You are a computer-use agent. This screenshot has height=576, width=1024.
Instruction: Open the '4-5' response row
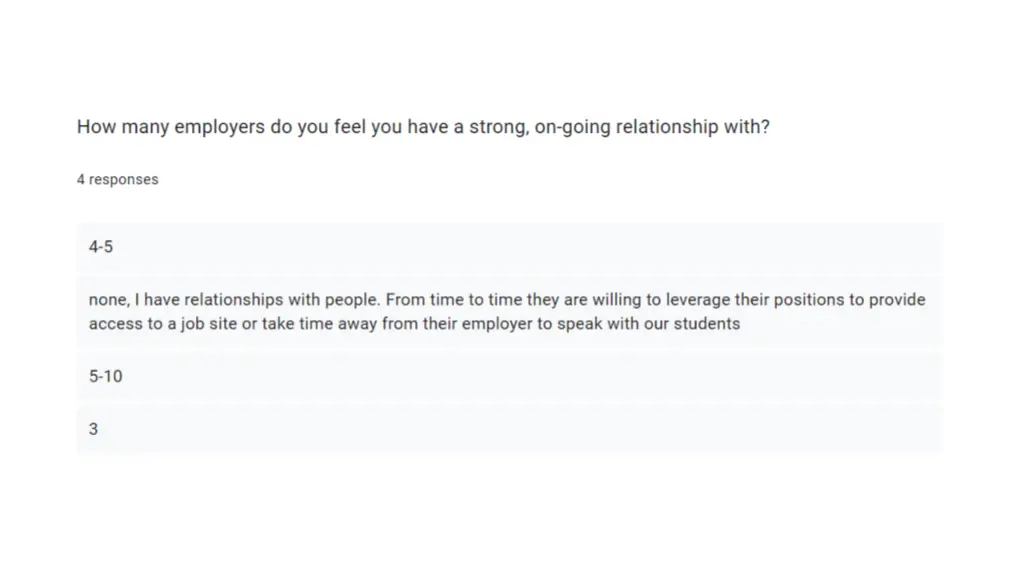509,247
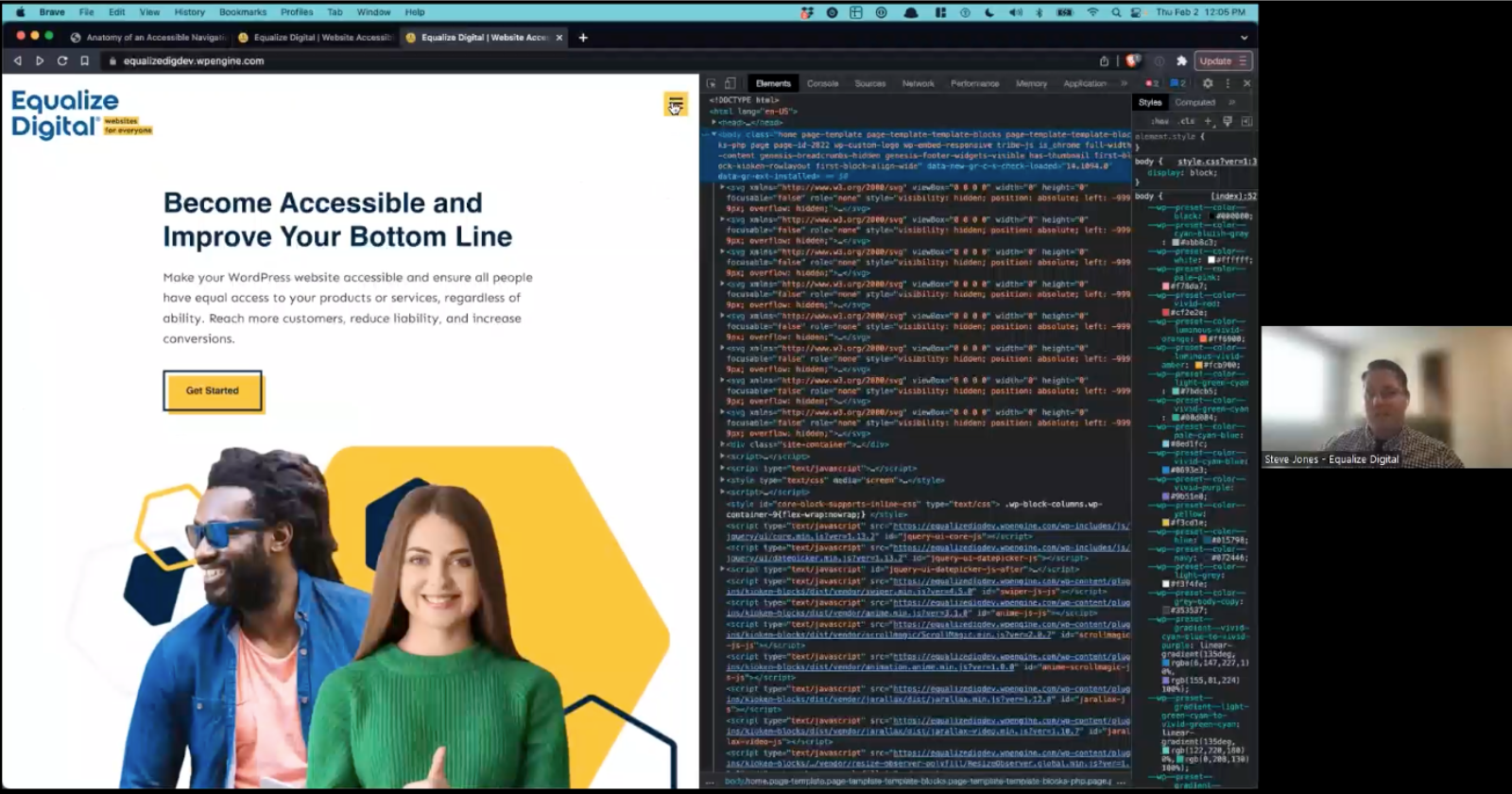
Task: Bookmark this page using bookmark icon
Action: point(84,60)
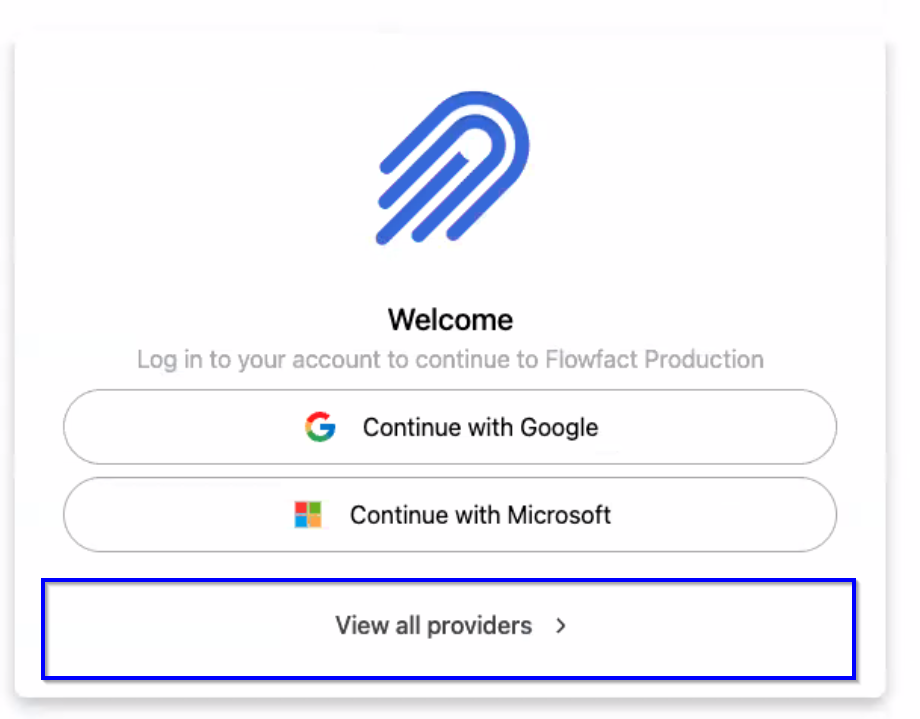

---------------

— Task —
Print the material above word for word, and keep the pictures out of it.

— Worked solution —
You are a computer-use agent. This screenshot has height=576, width=1024.
Instruction: Open the '4-5' response row
509,247
Task: Bookmark this page using bookmark icon
Action: point(84,60)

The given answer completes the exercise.